**The problem**:
The expected output is the set of lines below beginning at the one that contains "Datenschutz (240, 2377)" and ending at the final line, reproduced exactly.

[Collected data]

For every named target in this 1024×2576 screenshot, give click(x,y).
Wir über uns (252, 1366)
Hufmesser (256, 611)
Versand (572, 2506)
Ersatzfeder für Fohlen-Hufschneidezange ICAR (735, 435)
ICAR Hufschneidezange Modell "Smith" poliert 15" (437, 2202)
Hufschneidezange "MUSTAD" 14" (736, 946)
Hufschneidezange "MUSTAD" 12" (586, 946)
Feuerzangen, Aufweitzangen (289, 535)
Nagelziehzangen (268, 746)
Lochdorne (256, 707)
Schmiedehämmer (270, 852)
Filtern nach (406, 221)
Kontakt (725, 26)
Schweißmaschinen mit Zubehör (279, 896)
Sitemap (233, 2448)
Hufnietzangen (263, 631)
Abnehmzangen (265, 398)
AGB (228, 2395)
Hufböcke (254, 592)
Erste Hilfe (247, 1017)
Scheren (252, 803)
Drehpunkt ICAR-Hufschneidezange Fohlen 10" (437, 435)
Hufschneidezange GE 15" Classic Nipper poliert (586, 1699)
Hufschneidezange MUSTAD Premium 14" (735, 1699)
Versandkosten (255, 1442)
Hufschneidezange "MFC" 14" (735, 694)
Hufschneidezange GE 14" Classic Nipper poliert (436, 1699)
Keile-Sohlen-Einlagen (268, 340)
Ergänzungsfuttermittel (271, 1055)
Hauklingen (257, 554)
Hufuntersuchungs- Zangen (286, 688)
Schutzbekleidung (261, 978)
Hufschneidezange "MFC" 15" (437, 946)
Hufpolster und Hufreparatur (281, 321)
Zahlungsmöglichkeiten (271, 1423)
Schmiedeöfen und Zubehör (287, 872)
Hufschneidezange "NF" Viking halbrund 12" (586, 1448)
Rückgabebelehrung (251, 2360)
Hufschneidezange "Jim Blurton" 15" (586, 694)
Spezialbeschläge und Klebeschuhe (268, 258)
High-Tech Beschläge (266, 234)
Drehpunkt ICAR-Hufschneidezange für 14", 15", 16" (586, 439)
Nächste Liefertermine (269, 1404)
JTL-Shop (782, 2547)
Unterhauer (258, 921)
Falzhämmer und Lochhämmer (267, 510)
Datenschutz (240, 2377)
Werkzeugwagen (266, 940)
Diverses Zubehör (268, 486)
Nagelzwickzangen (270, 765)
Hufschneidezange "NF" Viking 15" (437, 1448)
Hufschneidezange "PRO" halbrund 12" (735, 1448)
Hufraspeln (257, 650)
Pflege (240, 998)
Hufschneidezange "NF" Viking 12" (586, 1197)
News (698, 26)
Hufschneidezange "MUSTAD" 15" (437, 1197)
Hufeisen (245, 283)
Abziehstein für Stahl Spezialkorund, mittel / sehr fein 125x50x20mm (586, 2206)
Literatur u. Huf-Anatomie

**Response to this task**:
Datenschutz (240, 2377)
Werkzeugwagen (266, 940)
Diverses Zubehör (268, 486)
Nagelzwickzangen (270, 765)
Hufschneidezange "NF" Viking 15" (437, 1448)
Hufschneidezange "PRO" halbrund 12" (735, 1448)
Hufraspeln (257, 650)
Pflege (240, 998)
Hufschneidezange "NF" Viking 12" (586, 1197)
News (698, 26)
Hufschneidezange "MUSTAD" 15" (437, 1197)
Hufeisen (245, 283)
Abziehstein für Stahl Spezialkorund, mittel / sehr fein 125x50x20mm (586, 2206)
Literatur u. Huf-Anatomie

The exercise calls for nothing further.